(Collected data entries)
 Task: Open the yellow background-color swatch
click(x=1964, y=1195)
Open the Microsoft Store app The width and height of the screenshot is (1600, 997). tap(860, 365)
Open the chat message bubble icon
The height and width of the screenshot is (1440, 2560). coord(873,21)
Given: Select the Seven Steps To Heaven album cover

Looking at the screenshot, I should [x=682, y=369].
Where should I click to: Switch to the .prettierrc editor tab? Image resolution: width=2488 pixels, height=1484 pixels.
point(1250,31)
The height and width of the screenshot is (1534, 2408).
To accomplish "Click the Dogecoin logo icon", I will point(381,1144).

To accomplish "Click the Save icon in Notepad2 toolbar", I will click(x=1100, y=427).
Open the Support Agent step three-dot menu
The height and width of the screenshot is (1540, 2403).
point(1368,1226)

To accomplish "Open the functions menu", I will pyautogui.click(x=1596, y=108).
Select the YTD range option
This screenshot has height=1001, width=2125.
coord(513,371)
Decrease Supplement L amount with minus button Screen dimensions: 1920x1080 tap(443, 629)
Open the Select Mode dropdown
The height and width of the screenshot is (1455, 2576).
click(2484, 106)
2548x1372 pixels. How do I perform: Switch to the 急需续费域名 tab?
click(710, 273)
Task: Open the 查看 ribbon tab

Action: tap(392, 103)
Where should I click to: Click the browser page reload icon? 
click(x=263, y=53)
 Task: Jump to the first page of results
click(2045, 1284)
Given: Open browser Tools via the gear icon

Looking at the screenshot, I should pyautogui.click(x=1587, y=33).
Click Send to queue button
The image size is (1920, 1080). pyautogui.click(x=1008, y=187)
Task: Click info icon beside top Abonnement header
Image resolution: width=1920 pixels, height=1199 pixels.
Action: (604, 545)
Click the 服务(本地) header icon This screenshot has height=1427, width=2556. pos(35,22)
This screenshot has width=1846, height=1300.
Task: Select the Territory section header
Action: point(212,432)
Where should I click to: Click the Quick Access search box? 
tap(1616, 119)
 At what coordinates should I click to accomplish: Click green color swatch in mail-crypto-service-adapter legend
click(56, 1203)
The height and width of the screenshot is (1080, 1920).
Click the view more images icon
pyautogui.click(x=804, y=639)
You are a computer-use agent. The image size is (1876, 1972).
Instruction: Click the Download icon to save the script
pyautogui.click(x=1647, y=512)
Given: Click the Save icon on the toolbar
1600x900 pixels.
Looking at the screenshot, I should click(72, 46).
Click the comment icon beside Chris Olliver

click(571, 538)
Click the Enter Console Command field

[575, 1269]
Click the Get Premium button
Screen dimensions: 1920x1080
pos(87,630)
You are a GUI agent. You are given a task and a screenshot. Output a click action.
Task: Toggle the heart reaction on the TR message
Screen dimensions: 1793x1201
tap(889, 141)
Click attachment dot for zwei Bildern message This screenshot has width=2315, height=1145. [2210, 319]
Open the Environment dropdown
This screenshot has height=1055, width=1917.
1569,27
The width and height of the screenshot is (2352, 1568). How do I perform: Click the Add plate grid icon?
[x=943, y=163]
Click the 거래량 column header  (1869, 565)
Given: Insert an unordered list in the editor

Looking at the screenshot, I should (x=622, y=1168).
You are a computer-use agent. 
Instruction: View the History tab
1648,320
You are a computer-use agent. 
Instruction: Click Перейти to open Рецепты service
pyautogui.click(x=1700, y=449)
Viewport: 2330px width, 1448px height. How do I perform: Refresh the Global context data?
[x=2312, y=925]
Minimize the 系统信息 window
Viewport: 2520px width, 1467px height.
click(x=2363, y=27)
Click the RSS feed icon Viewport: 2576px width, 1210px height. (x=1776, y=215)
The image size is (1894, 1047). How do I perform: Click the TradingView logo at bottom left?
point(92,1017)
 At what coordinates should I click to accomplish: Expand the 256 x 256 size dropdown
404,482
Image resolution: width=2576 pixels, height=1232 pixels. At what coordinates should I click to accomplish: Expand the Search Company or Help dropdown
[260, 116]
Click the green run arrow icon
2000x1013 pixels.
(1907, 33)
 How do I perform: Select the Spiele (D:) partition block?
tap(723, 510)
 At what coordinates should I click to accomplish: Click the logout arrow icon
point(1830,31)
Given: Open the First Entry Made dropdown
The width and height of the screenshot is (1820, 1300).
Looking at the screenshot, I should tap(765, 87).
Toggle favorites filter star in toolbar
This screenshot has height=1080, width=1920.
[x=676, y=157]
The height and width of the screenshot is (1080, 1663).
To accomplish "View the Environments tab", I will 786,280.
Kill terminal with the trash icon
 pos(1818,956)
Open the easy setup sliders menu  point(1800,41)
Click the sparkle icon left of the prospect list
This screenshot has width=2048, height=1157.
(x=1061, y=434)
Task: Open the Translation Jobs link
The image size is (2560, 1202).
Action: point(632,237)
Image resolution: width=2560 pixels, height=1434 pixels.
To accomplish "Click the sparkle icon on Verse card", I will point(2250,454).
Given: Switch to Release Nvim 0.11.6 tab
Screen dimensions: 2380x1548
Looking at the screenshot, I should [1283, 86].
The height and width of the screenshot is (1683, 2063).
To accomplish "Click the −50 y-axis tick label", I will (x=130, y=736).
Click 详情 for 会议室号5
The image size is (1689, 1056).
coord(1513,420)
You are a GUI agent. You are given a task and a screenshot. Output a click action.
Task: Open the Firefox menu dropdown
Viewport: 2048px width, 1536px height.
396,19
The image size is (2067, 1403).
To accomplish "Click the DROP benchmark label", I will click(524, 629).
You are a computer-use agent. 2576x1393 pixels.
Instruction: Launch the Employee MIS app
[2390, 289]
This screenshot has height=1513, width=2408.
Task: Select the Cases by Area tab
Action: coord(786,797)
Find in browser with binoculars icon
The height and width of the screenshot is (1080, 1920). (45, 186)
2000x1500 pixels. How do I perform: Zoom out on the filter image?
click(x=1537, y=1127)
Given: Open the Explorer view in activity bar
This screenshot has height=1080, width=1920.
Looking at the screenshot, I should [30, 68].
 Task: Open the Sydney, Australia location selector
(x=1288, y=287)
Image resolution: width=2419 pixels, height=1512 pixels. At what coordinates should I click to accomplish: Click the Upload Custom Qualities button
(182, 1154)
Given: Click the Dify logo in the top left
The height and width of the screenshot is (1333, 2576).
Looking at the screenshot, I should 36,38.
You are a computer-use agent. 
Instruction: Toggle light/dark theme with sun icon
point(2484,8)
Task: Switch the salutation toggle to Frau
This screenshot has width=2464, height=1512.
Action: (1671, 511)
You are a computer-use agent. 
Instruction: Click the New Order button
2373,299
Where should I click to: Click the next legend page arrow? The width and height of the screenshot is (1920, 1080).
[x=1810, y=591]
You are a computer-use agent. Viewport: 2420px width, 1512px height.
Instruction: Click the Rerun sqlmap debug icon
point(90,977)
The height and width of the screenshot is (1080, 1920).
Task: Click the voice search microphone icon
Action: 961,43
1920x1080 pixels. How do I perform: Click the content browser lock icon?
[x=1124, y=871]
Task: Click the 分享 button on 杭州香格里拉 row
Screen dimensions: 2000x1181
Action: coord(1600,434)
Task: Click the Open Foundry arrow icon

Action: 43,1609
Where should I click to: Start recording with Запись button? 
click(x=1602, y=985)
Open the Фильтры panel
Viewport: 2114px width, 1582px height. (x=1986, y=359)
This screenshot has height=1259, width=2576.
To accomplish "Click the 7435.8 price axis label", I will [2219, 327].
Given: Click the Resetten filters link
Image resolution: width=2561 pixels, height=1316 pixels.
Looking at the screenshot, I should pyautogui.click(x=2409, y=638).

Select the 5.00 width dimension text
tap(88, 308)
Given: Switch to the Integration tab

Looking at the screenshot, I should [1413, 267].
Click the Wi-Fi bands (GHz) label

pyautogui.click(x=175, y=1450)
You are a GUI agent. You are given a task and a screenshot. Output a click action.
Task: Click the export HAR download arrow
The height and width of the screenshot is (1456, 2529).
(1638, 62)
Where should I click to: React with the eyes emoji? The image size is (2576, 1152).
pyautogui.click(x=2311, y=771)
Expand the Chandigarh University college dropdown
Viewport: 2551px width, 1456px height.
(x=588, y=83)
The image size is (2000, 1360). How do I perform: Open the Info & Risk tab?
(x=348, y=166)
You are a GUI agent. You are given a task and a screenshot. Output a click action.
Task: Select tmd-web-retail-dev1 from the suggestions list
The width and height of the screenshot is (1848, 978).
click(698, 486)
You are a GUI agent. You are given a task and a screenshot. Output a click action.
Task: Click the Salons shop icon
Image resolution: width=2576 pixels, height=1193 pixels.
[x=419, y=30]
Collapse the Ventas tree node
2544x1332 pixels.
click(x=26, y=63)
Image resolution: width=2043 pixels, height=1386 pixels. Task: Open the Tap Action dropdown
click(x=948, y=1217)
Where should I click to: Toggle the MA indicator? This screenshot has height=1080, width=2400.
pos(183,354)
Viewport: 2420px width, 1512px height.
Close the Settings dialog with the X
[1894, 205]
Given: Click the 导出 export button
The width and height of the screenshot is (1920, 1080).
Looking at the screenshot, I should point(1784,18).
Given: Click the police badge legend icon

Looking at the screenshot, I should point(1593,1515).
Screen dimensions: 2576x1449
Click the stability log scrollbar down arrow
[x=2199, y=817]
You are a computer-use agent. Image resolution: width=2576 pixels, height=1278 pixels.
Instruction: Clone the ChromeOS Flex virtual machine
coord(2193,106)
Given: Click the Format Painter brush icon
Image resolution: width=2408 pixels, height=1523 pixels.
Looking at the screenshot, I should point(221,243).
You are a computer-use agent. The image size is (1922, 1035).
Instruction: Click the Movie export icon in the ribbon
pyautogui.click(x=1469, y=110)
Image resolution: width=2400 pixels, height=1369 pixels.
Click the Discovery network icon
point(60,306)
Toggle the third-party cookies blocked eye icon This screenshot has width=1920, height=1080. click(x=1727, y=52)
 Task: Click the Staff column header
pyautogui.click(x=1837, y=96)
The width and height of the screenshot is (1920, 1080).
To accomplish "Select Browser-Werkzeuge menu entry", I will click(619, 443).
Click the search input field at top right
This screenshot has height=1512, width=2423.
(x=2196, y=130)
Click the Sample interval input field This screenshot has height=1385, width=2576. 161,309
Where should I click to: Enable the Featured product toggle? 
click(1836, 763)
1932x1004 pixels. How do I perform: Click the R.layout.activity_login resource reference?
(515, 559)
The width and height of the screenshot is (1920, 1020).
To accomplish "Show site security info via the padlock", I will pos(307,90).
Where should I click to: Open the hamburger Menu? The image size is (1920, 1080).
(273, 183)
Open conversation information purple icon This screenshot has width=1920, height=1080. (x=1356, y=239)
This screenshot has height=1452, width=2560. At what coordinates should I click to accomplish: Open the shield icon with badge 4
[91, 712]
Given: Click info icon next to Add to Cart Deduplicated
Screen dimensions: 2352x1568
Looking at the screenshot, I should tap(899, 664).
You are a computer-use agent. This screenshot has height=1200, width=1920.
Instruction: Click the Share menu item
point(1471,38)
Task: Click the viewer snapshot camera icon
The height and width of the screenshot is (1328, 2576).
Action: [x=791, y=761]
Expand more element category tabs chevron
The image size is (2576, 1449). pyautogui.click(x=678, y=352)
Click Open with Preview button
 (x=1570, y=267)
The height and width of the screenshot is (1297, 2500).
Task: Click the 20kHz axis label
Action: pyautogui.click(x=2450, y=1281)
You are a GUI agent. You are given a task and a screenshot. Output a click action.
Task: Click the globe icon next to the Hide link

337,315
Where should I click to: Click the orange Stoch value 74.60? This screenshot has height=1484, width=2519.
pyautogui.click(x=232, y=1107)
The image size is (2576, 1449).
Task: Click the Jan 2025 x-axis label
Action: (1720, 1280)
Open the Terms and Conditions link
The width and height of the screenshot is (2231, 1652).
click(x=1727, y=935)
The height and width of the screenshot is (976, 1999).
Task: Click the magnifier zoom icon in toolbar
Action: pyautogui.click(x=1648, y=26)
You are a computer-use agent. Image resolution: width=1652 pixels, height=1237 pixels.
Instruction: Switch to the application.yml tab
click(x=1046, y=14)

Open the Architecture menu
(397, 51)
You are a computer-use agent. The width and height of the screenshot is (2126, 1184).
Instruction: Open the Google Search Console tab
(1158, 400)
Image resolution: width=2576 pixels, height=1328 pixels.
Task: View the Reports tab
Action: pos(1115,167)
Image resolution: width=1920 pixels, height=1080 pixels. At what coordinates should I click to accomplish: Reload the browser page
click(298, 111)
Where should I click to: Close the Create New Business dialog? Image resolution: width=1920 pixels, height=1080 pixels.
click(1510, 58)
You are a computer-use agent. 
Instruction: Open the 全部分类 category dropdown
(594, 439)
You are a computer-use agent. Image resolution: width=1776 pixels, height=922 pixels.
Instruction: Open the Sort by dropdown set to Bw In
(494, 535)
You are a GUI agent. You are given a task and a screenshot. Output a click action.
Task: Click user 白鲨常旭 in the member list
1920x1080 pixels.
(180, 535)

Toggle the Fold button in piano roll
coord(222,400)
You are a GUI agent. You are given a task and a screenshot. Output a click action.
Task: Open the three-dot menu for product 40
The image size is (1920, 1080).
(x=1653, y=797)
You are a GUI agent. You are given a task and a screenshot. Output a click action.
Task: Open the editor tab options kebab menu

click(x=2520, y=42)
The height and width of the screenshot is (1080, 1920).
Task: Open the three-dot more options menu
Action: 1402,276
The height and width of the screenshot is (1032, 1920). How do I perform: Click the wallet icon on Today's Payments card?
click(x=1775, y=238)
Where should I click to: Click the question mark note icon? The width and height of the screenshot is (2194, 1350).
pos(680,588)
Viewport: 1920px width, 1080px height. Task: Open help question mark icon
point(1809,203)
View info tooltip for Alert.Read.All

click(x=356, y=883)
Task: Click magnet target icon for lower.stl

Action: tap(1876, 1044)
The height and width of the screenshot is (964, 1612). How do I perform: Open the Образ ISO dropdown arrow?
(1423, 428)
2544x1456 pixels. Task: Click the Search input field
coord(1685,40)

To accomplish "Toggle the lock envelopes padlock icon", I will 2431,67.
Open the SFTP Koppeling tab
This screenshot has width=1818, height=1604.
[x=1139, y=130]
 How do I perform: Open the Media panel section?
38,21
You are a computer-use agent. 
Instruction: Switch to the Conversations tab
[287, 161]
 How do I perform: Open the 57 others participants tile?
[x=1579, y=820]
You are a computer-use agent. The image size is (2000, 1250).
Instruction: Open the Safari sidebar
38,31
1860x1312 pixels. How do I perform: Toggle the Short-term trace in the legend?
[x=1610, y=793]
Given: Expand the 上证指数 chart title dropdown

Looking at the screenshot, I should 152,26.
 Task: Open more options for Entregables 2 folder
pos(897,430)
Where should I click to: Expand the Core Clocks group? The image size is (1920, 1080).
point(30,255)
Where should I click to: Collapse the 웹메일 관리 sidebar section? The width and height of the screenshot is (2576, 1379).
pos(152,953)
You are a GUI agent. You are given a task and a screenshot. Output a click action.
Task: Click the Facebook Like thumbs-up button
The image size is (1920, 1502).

§ **Task goal**:
Look back at the entries above. Retype the line with "Instruction: Open the Sort", the line with "Task: Open the three-dot menu for product 40", and all lines in between.

§ **Exercise response**:
Instruction: Open the Sort by dropdown set to Bw In
(494, 535)
You are a GUI agent. You are given a task and a screenshot. Output a click action.
Task: Click user 白鲨常旭 in the member list
1920x1080 pixels.
(180, 535)

Toggle the Fold button in piano roll
coord(222,400)
You are a GUI agent. You are given a task and a screenshot. Output a click action.
Task: Open the three-dot menu for product 40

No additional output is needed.